The magnitude of the problem is astonishing. Although expensive specialty drugs are only 2-3 percent of all prescriptions, they account for approximately one-third of all medication costs. According to a report late last year by IMS, a market data supplier for the pharmaceutical industry,  the costs for these specialty medications will keep rising 15 percent a year until it reaches almost $235 billion in 2018, at which point they will constitute half of the total spending on all pharmaceuticals.

It's no wonder that pharma is concentrating more and more of its R&D in specialty categories such as cancer, where the opportunity to resist exorbitant prices is weakest. 60 Minutes reported that more than 1,000 cancer drugs are under development with price tags that average $120,000 a year.

Diabetes, another major health issue that affects 30 million Americans, has also seen the prices for medications rise enormously. Newsday reported that the cost of diabetes medications is expected to continue rising 18.3 percent annually over the next three years. That represents a growth rate 60 times greater than recent increases in family income. For example, the price for Januvia, a diabetes drug from Montgomery county's Merck, rose 93 percent between 2010 and 2015.

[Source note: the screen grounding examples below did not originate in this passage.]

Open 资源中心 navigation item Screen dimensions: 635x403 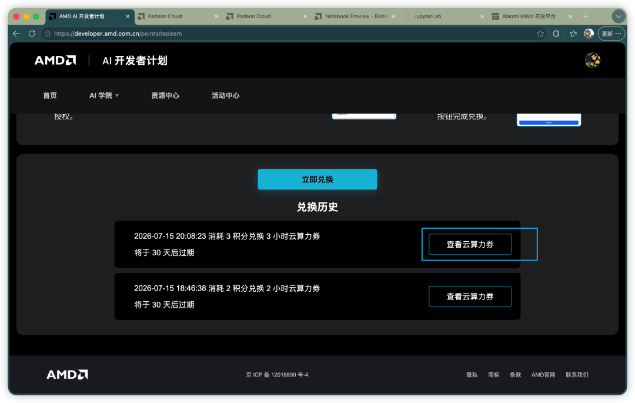click(165, 95)
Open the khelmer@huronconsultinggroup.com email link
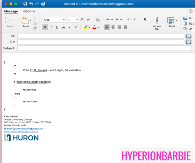The height and width of the screenshot is (163, 195). pos(23,128)
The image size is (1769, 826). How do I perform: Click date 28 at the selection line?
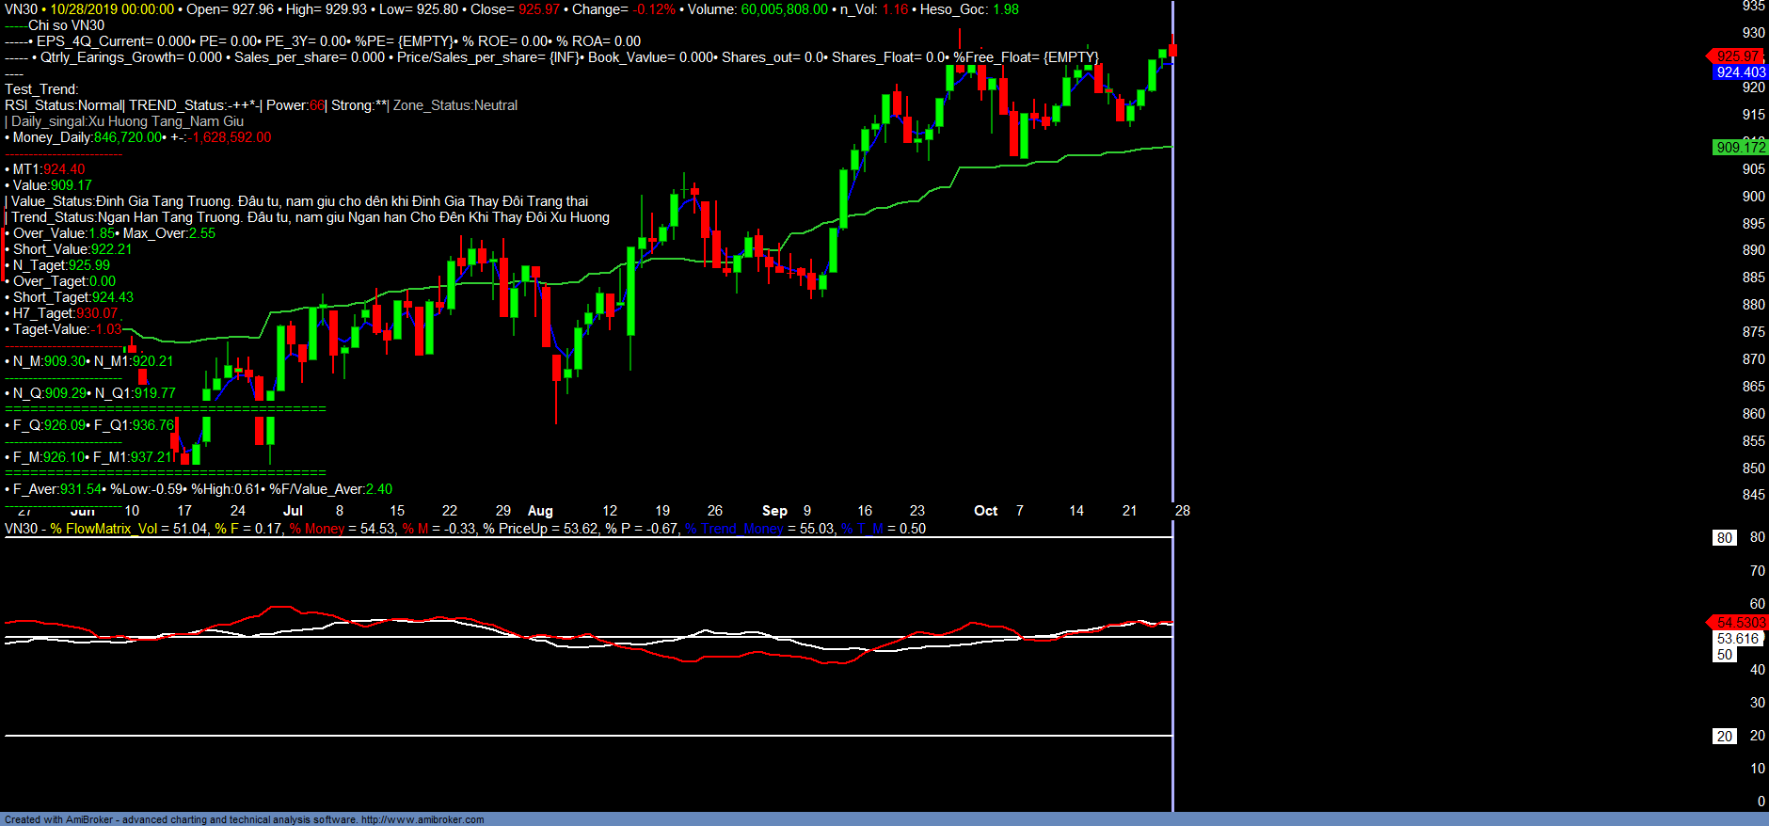click(1182, 511)
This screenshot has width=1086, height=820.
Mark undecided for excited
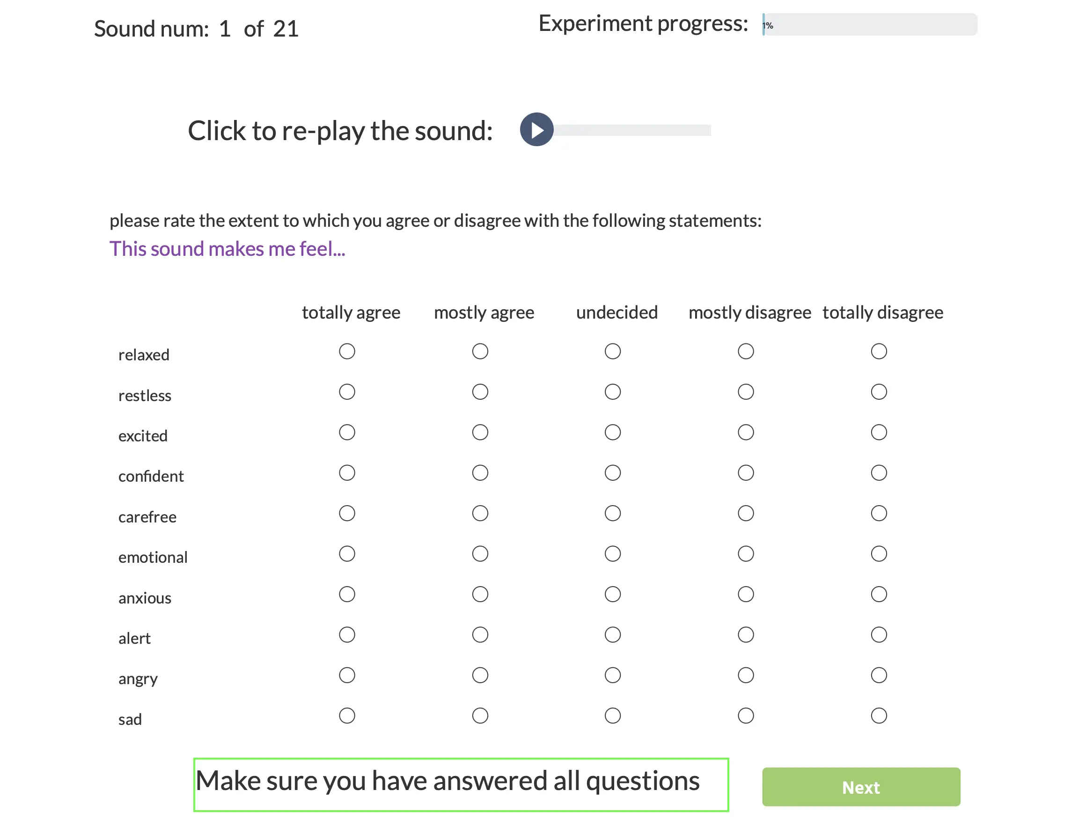612,432
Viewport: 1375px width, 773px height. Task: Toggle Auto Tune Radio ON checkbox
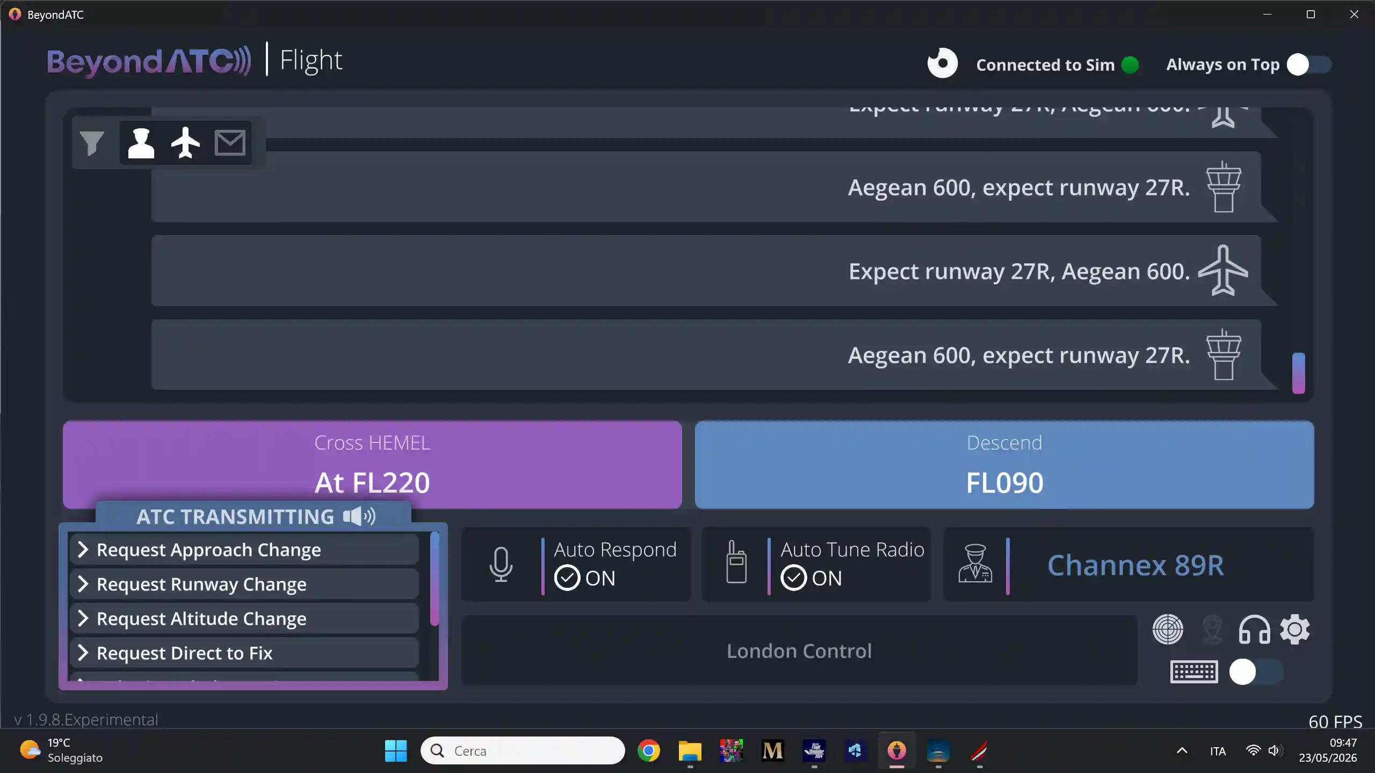point(794,578)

Shake a stick in almost any direction and extraordinary drug price increases will appear. Teva, an Israel-based drug company with offices in North Wales and Malvern, makes Copaxone, an injectable for multiple sclerosis. Copaxone used to cost $2,358.60 for 30 syringes in 2008. It now costs $6,072.40 for the same 30 syringes, an increase of 157 percent.

That's actually a modest increase. The injectable antibiotic doxycycline was $20 per bottle in 2013, but the price rose 9,145% in 2014 and it now sells for $1,849 per bottle.

So does anyone think that the exploding costs for medications are acceptable?

Yes, and unfortunately they're in the driver's seat.

First, the pharmaceutical industry itself, along with its flacks in the media and Congress, see nothing untoward about this trend which is making medication unaffordable.

Forbes' columnist and pharma cheerleader John LaMattina stated last week that concerns among insurers and pharmacy benefit managers about the high prices of PCSK-9 inhibitors are irrelevant. He argues it shouldn't matter that this new drug class for high cholesterol will cost $14,000 per patient per year and add $100 billion to the nation's annual health care bill, thereby raising everyone's premiums. He believes if outcomes studies of those products which will start appearing in 2017 show that they reduce heart attacks, strokes and other cardiovascular episodes, insurers should cover them regardless of the costs and the premium increases.

Recent history shows that such thinking usually prevails in this country. In the early and mid-1990s, HMOs and other health insurers made a serious effort to control rising health care costs. Unfortunately, they did so with a meat axe, denying coverage for useful tests and procedures in the process. By 1997, a strange phenomenon emerged around the country during showings of the popular movie, As Good As It Gets, starring Jack Nicholson and Helen Hunt. When Hunt's character blasted her HMO because they wouldn't cover allergy testing for her asthmatic son, audiences in movie theaters everywhere spontaneously rose and cheered her condemnation.

Reaction to the movie reflected a political pressure on payers that soon rose to a furious level and forced them to relent. The result has been a steep escalation in health care costs and premiums ever since.

The country doesn't necessarily have to face a Hobson's choice between saving lives and paying shamefully high health care costs that will knock the economy on its butt. The nationwide adoption of electronic medical records that the Affordable Care Act encouraged and subsidized was intended to resolve the dilemma by using Big Data to determine which patients can only be helped by super-expensive medications, while others can use less costly therapies with good effect.

Unfortunately the state of health care IT (HIT) does not yet permit such decision making. Dr. Robert Wachter, Associate Chairman of Medicine at the University of California, San Francisco and a leading expert on the subject, said HIT "has been overhyped, riddled with problems and, so far, has not even developed the kinds of universal standards that would enable capabilities to progress."

Most authorities on HIT expect it will take another decade before database analyses can help navigate this matter. Pharma intends to use that time to line its own pockets.

At least one other influential source in the country sees nothing wrong with that. The Chicago School of economists resolutely maintains that whatever the market permits is economically efficient and, if it proves to be otherwise, then the market itself will do away with it.

This approach recently led to a droll standup comedy routine.

Question: How many Chicago School economists does it take to change a light bulb?

Answer: None. At the University of Chicago, they believe that if the light bulb really needs changing, then the market will do it.

Unfortunately, since the time of Ronald Reagan, that thinking has prevailed in the United States, much as it did before the Great Depression of the 1930s.

Absent an entirely unanticipated breakthrough in HIT, that thinking which places private profit ahead of social benefit will lead to either an unacceptable rationing of health care or spending levels that will squeeze out education, infrastructure and other necessities.

The only alternative lies with a government cram-down on drug prices. That prospect it at least worth some consideration.